◆ **DATASET ENTRIES**

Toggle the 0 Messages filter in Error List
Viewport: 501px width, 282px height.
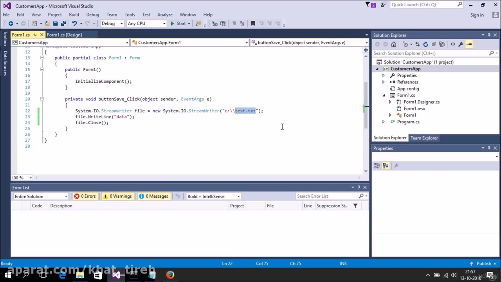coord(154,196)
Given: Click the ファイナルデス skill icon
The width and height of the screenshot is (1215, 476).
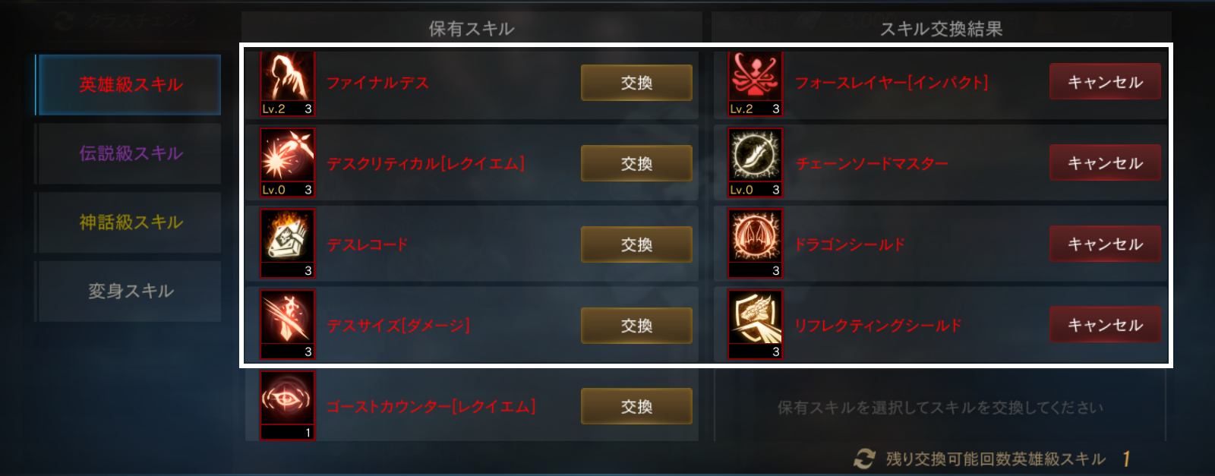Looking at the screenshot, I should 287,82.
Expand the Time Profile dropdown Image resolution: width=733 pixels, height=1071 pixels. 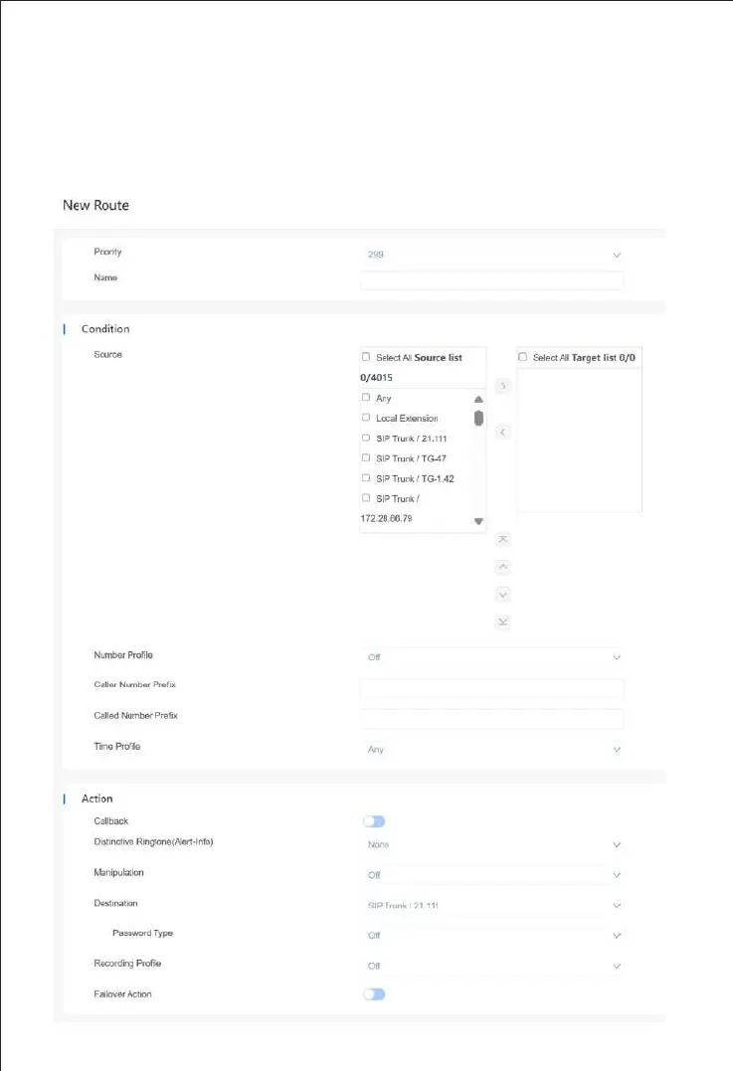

* * *

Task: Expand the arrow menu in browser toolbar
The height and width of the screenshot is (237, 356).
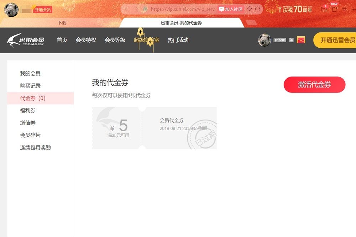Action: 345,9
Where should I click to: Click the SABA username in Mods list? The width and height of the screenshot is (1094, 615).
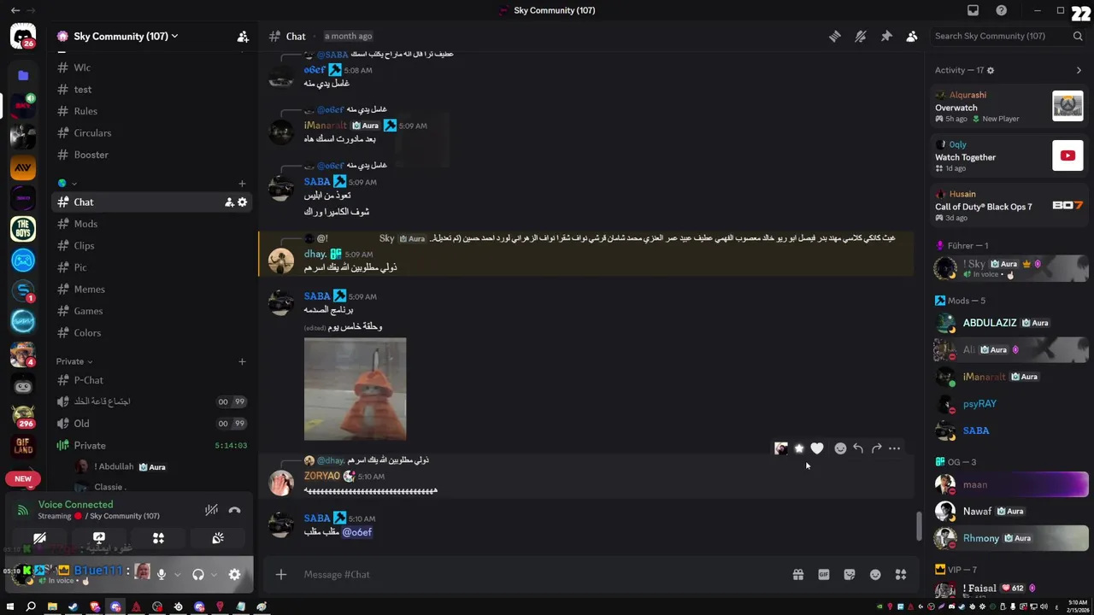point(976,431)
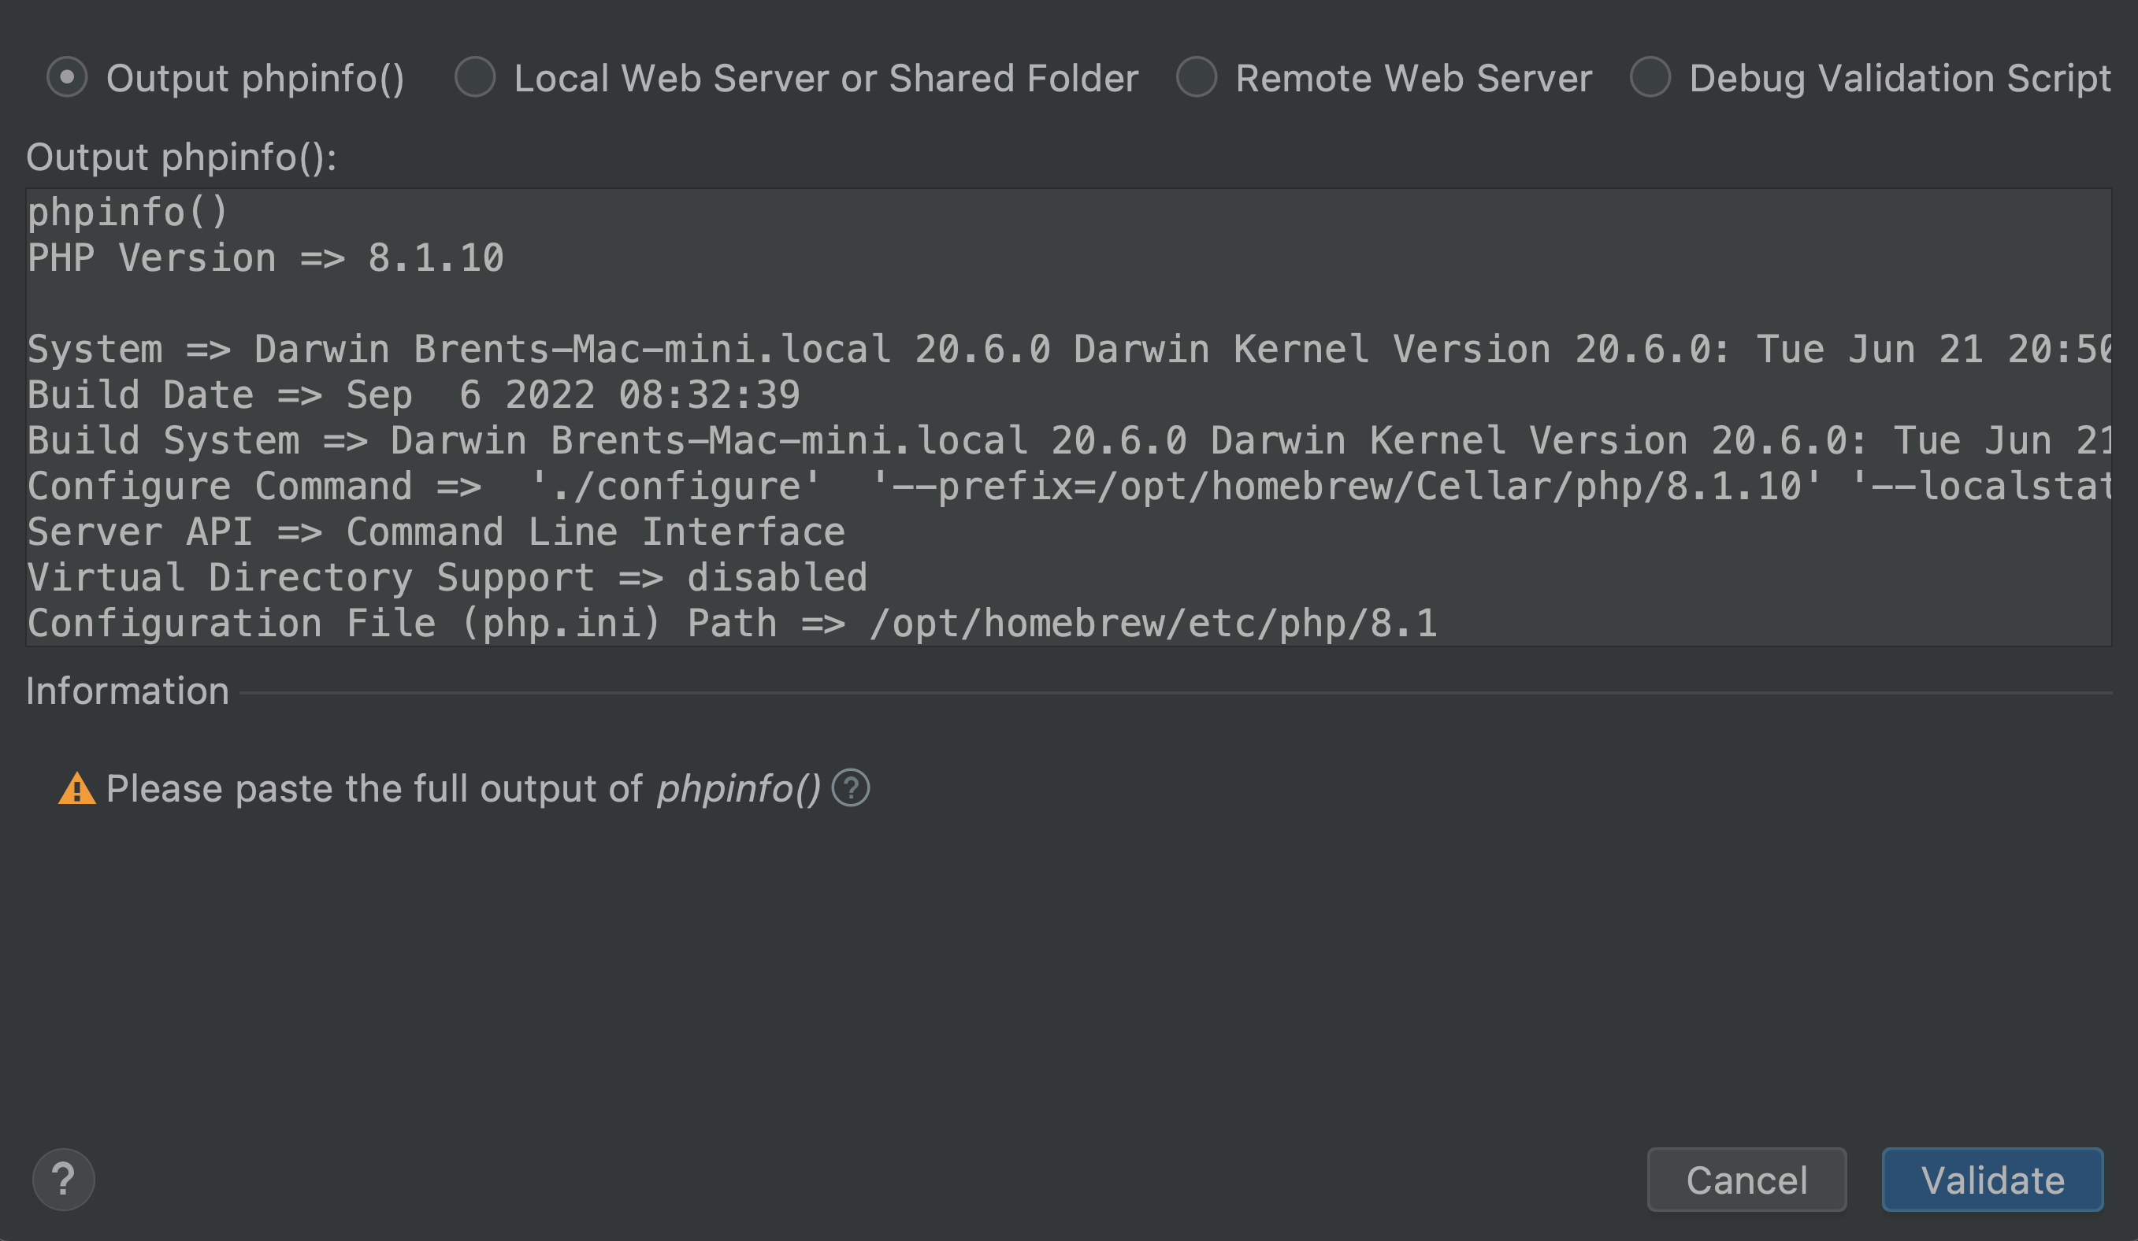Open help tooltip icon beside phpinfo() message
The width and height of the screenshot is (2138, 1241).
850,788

...

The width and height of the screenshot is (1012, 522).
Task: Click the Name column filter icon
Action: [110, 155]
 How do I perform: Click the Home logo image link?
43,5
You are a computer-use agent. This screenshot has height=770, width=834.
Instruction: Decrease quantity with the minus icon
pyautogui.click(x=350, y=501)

◆ **JOB**
Reproduce the records verbatim, everything from the line containing "The width and height of the screenshot is (1012, 522)." down to the line containing "pyautogui.click(x=350, y=501)", both of those lines included.

◆ **TASK SOLUTION**
The width and height of the screenshot is (1012, 522).
Task: Click the Name column filter icon
Action: [110, 155]
 How do I perform: Click the Home logo image link?
43,5
You are a computer-use agent. This screenshot has height=770, width=834.
Instruction: Decrease quantity with the minus icon
pyautogui.click(x=350, y=501)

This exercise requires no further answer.